The AI boyfriend ticking time bomb
Domain: www.garbageday.email Shared: | Tags: aiReading this post by Ryan Broderick on Garbage Day (via) exposed me to a subculture of AI that I didn't know existed or at least expect to be this large.
The r/MyBoyfriendIsAI subreddit has been in active free fall all weekend. The community’s mods had to put up an emergency post helping users through the update. And the board is full of users mourning the death of their AI companion, who doesn’t talk to them the same way anymore. One user wrote that the update felt like losing their soulmate. After the GPT-4o model was added back to ChatGPT, another user wrote, “I got my baby back.”
The release of GPT-5 was obviously not well received, but this got me thing about businesses that build their products around these models. The amount of changes and testing they'd have to do to ensure a smooth transition for their end customers. Now I know the model picker on the OpenAI consumer app didn't allow users to switch between the old and new models, until it was reverted by OpenAI, but business users through the API could. The world of LLMs move quick and relying on an external provider to keep an essential part of your product running is scary.

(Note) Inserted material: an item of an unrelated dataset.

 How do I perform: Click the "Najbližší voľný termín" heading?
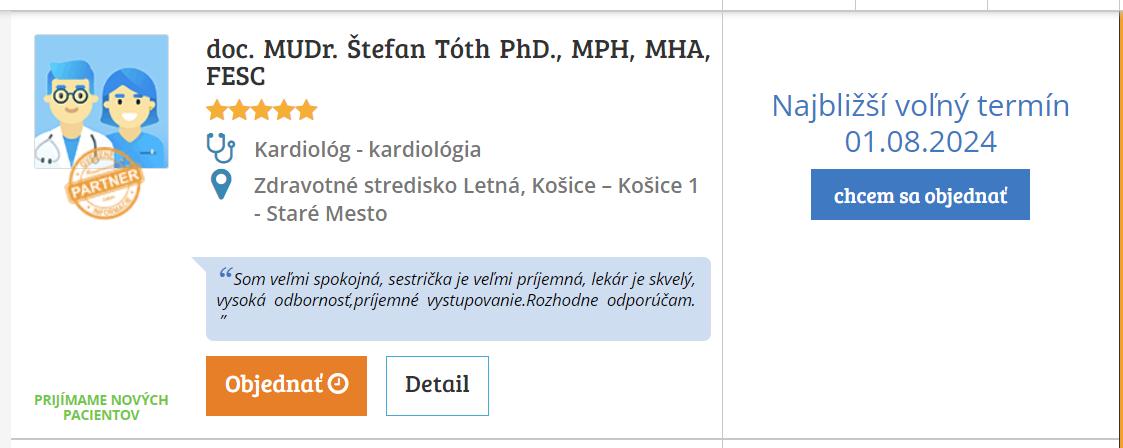tap(920, 106)
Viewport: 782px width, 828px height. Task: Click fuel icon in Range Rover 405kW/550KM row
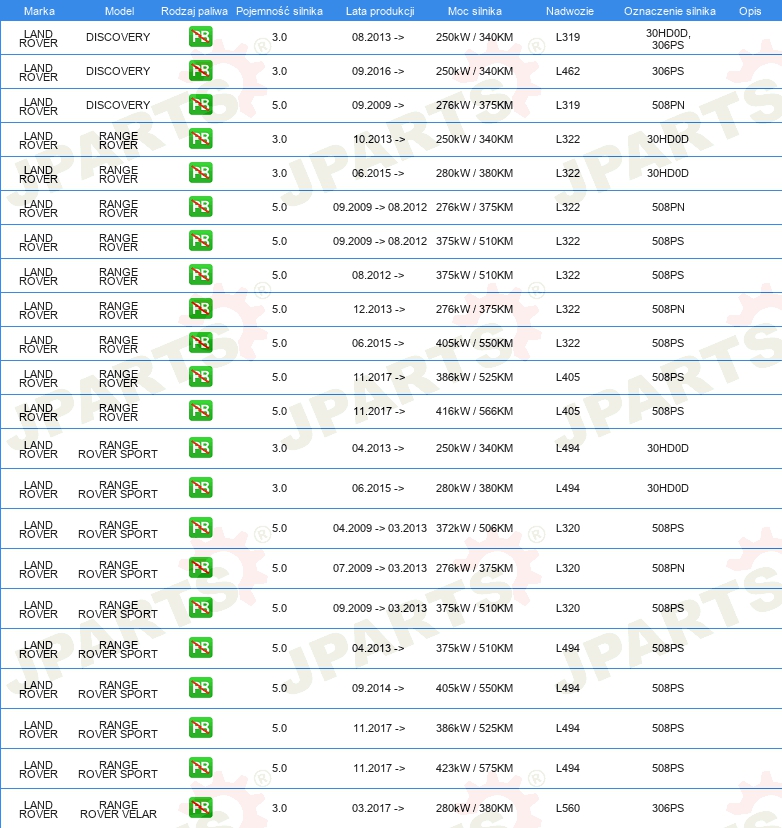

I don't want to get too deep into the weeds but I see this as different from relying on a cloud provider for infrastructure. For one, the platform doesn't move as quick, and new hardware availability or configuration options typically don't mean a rewrite of your code (in the case of LLMs the system prompt) unless your changing CPU architecture or service type (i.e. moving from VMs to functions-as-a-service). Even moving VMs between cloud provides isn't a problem with block level replication.